UK information commissioner, John Edwards, and the privacy commissioner of Canada, Philippe Dufresne, initiated an investigation of 23andMe to determine whether adequate safeguards had been implemented at 23andMe. While password reuse allowed hackers to access individual accounts, the breach had an international impact and resulted in the exposure and theft of the data of millions of users.
While 23andMe blames customers for poor security practices, the investigation will seek to establish whether 23andMe should have done more to protect customer data.

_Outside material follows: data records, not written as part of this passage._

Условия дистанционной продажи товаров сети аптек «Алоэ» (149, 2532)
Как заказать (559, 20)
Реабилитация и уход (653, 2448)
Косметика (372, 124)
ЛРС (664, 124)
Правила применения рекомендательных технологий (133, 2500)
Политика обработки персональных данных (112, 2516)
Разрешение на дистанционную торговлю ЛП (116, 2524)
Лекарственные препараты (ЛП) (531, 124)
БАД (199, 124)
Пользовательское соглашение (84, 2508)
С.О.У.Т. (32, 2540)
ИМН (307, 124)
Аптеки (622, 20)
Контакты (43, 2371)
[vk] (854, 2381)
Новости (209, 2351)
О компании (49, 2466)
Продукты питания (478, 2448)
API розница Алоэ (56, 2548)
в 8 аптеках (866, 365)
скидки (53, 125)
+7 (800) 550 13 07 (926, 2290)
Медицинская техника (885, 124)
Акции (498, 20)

The data regulators are also looking to confirm the scope of the breach, the potential harm that can be caused to consumers, and whether the company complied with data breach notification laws and provided sufficient information to the regulators and affected individuals. 23andMe issued a statement confirming that the company will “cooperate with these regulators’ reasonable requests.”
“People need to trust that any organization handling their most sensitive personal information has the appropriate security and safeguards in place,” said Edwards. “This data breach had an international impact, and we look forward to collaborating with our Canadian counterparts to ensure the personal information of people in the UK is protected.”
“In the wrong hands, an individual’s genetic information could be misused for surveillance or discrimination,” said Dufresne. “Ensuring that personal information is adequately protected against attacks by malicious actors is an important focus for privacy authorities in Canada and around the world.”